Une fois traitée, l'eau est pour l'instant dirigée vers une lagune proche, qui existait déjà. Elle sert à irriguer les champs alentour - toute l'eau produite sera probablement, à terme, utilisée par les agriculteurs locaux, même si d'autres usages avaient été envisagés. Problème : l'hiver, les agriculteurs n'arrosent pas. Il faudra donc stocker l'eau. Dans des aquifères ? Des risques de colmatage des puits existent à long terme, et les agriculteurs sont réticents, craignant que cela pollue la ressource. Dans de grandes lagunes creusées autour de la station ? Ces options sont explorées par le WDD, qui finance l'investissement et l'exploitation de l'étape tertiaire de traitement, et devient propriétaire de toutes les eaux à la sortie de la station.

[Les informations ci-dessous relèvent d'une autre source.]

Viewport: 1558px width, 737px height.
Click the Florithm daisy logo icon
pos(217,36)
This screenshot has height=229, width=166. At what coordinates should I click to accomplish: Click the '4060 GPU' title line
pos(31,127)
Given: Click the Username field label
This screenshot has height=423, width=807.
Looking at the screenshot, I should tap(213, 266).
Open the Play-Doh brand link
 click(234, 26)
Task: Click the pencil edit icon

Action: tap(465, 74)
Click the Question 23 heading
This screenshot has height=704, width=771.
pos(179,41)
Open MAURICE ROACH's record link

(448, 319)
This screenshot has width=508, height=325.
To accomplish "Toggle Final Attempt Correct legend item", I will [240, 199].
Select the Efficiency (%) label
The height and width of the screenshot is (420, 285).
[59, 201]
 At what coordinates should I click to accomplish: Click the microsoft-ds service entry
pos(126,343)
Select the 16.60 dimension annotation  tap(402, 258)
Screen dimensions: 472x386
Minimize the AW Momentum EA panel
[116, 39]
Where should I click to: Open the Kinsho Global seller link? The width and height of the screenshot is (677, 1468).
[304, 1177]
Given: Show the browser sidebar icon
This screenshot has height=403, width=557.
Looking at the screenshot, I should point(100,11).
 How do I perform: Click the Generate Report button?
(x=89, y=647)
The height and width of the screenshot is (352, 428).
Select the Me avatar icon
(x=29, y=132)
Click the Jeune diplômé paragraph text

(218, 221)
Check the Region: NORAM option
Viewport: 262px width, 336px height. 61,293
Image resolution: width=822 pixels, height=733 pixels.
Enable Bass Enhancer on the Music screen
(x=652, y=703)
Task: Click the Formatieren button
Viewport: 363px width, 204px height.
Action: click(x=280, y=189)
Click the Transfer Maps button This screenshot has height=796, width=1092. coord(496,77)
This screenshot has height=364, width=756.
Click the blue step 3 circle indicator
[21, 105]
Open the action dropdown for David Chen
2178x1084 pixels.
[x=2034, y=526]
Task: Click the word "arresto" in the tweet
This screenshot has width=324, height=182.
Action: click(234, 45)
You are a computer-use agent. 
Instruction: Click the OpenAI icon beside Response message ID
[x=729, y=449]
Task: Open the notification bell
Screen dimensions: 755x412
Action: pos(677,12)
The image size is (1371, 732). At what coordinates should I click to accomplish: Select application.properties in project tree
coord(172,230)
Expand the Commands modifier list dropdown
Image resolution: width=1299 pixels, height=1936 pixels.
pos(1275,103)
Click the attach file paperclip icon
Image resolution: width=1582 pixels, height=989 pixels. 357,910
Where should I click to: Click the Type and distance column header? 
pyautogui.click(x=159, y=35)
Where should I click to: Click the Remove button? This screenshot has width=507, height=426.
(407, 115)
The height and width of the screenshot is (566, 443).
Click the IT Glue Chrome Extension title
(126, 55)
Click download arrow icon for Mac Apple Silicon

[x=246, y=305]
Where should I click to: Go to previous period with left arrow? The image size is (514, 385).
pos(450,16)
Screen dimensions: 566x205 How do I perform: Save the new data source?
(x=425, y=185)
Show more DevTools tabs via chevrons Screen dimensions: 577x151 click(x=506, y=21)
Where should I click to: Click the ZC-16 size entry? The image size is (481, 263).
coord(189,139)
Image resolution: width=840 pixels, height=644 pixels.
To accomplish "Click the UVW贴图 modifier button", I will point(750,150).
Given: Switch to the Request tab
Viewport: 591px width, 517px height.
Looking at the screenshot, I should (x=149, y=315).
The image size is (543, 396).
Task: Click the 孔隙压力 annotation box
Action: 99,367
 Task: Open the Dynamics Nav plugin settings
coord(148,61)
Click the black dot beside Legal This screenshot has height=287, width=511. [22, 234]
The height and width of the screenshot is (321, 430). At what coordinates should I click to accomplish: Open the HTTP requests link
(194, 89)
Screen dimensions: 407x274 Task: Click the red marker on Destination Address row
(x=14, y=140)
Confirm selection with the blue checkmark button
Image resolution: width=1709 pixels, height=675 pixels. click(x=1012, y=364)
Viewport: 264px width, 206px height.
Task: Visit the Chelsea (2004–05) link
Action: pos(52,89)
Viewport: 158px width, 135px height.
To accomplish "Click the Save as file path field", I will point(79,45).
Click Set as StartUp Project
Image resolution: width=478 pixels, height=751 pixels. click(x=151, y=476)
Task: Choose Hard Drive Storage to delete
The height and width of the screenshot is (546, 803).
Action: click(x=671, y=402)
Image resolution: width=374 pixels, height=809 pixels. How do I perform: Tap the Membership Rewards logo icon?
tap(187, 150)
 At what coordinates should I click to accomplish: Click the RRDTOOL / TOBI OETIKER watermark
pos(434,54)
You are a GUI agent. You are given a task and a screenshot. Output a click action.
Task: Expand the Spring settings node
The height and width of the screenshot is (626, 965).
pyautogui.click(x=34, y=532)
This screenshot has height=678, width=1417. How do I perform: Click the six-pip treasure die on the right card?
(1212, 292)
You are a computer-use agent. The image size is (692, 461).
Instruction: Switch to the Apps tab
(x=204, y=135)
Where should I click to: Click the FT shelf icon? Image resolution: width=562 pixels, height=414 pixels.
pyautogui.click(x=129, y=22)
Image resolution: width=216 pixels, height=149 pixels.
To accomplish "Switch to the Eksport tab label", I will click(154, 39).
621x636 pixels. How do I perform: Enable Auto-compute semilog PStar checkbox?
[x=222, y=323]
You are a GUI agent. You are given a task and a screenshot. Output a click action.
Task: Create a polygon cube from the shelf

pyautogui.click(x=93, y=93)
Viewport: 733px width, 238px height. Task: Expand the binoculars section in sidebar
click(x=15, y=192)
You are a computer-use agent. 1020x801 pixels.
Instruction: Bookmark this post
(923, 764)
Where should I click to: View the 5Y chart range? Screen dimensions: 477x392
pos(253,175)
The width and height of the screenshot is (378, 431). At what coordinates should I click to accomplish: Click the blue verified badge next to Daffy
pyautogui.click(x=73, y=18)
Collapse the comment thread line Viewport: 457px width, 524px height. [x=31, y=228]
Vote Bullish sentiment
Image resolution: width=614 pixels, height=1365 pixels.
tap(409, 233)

Les desseins pour accroître la réutilisation des eaux usées ne s'arrêtent pas là : tous les villages de plus de 2 000 habitants devront d'ici à quelques années s'équiper de stations d'épuration avec traitement tertiaire.
ORGANISME COMMUN
Quant aux eaux du centre-ville de Nicosie, actuellement traitées dans une lagune vieillissante située dans les territoires occupés par les Turcs(1), elles devraient être accueillies dans une nouvelle installation dès 2012. Construite sous l'égide des Nations unies, elle appartiendra aux deux gouvernements de l'île. Les eaux traitées seront réutilisées par les agriculteurs des deux États, les volumes alloués à chaque partie correspondant aux débits d'effluents entrants respectifs. Ce projet pourrait aussi donner vie au premier organisme commun entre les deux gouvernements : un syndicat des eaux.